Dalla fine del 2016 dal progetto pilota, conclusosi positivamente, si è passati ad una produzione su scala industriale di preparazioni a base di cannabis con l'intento di soddisfare la sempre più crescente domanda di tale farmaco, a cura di istituzioni sanitarie e farmacie private. La tipologia di Cannabis prodotta dallo stabilimento Militare italiano è l’FM1 e l’FM2 i quali principi psicoattivi non superano l’8% (THV) e il 12%(CBD). Quali sono le caratteristiche della Cannabis terapeutica italiana?
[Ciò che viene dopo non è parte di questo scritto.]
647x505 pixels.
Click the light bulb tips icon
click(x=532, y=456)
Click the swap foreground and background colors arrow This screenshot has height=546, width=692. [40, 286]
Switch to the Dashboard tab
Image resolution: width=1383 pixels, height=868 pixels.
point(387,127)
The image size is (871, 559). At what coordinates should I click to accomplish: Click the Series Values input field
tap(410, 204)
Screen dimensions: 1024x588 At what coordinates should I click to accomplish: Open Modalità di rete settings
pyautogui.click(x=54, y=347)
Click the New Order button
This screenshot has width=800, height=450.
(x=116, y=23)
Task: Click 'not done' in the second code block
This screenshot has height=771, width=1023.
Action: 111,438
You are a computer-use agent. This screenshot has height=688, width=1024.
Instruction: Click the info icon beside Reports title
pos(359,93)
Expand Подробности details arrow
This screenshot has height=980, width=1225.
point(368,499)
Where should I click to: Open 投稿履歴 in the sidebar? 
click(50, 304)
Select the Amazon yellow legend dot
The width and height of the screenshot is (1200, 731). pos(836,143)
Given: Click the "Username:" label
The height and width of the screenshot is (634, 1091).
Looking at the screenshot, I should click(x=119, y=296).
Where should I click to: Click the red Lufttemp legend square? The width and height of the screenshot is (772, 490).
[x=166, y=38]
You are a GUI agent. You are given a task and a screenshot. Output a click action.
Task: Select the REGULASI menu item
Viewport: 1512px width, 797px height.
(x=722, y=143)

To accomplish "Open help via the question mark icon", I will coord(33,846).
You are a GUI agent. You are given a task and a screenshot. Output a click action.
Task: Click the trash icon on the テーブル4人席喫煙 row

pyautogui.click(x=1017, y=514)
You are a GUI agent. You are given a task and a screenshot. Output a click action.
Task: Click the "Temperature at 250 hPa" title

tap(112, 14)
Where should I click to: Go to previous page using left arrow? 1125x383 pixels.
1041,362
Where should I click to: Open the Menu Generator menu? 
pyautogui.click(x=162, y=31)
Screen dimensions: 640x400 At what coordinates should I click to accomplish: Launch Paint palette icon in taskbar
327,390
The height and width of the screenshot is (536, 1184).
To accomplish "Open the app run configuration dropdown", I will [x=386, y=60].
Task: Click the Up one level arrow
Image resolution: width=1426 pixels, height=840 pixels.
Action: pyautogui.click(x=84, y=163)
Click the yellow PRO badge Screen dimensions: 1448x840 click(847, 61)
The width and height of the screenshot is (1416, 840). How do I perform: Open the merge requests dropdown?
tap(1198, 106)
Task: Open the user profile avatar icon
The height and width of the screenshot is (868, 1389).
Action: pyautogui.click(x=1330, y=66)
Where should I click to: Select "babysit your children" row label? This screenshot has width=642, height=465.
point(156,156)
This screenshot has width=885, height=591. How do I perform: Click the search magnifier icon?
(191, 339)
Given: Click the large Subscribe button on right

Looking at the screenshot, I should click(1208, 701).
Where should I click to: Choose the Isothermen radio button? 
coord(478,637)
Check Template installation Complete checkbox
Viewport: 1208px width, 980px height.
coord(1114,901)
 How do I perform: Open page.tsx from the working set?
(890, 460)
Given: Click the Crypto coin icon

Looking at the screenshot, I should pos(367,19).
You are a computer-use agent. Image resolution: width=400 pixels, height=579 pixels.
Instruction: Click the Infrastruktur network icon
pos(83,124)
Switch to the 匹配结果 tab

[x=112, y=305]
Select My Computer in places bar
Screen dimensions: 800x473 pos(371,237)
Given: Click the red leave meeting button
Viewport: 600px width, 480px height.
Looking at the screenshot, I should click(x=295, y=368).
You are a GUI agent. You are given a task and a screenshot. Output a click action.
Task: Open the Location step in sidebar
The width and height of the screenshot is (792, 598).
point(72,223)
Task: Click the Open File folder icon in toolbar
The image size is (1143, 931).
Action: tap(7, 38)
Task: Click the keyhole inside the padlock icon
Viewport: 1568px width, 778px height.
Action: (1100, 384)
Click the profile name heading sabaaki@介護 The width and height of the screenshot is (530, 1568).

La sigla FM sta per Farmaceutico Militare, il numero 2 si riferisce alla presenza di entrambi i due principali costituenti attivi della pianta, il THC e il CBD; quantitativamente è simile per composizione alla varietà Bediol (olandese). Nella cannabis militare il THC è stimato in percentuali tra il 5 e l’8% mentre il CBD tra il 7,5 ed il 12%. Il ministero la descrive come «costituita da infiorescenze femminili non fecondate, essiccate e macinate con granulometria inferiore a 4 mm». Il costo del prodotto rispetto alla produzione olandese ha una leggera convenienza, come da tariffa nazionale (obbligo di legge e il cui ultimo aggiornamento risale al 1992) il prezzo è calcolato aggiungendo l’Iva e quindi raddoppiando il prezzo di acquisto e in questo caso corrisponde ad un importo finale per il paziente di 15 € al grammo.
La prescrizione di cannabis terapeutica, sia l’olandese Bediol Floss (THC 6% e CBD 8%) che l’italiana Cannabis FM2 (THC 5-8% and CBD 7-12%) è utilizzata per contrastare il dolore ed è la più diffusa, in quanto il rapporto tra Cannabidiolo (CBD) e Delta-9-tetrahydrocannabinolo (THC) assicura un effetto equilibrato tanto a livello nervoso che muscolare: I risultati delle ricerche dimostrano che, di fronte a un effetto similare dei due farmaci sulla riduzione dell’intensità del dolore nel corso del tempo, aspetto quantitativo, il trattamento con FM2 si dimostra maggiormente efficace per quanto riguarda le dimensioni qualitative associate all’esperienza del dolore; nel trattamento con Cannabis FM2 si registra una minor presenza di effetti collaterali, minor frequenza d’assunzione del tradizionale analgesico e una maggior riduzione della sintomatologia ansiosa e depressiva. Le modalità di prescrizione per ottenere la cannabis FM2 italiana dello stabilimento farmaceutico Militare di Firenze sono identiche a quelle della cannabis olandese, cambia solo il nome. La ricetta può quindi essere redatta da qualsiasi medico, su normale ricettario in bianco. Non ci sono inoltre vincoli prescrittivi alla libertà del medico, che prescrive sempre secondo scienza e coscienza e in base alla già citata Legge 94/98.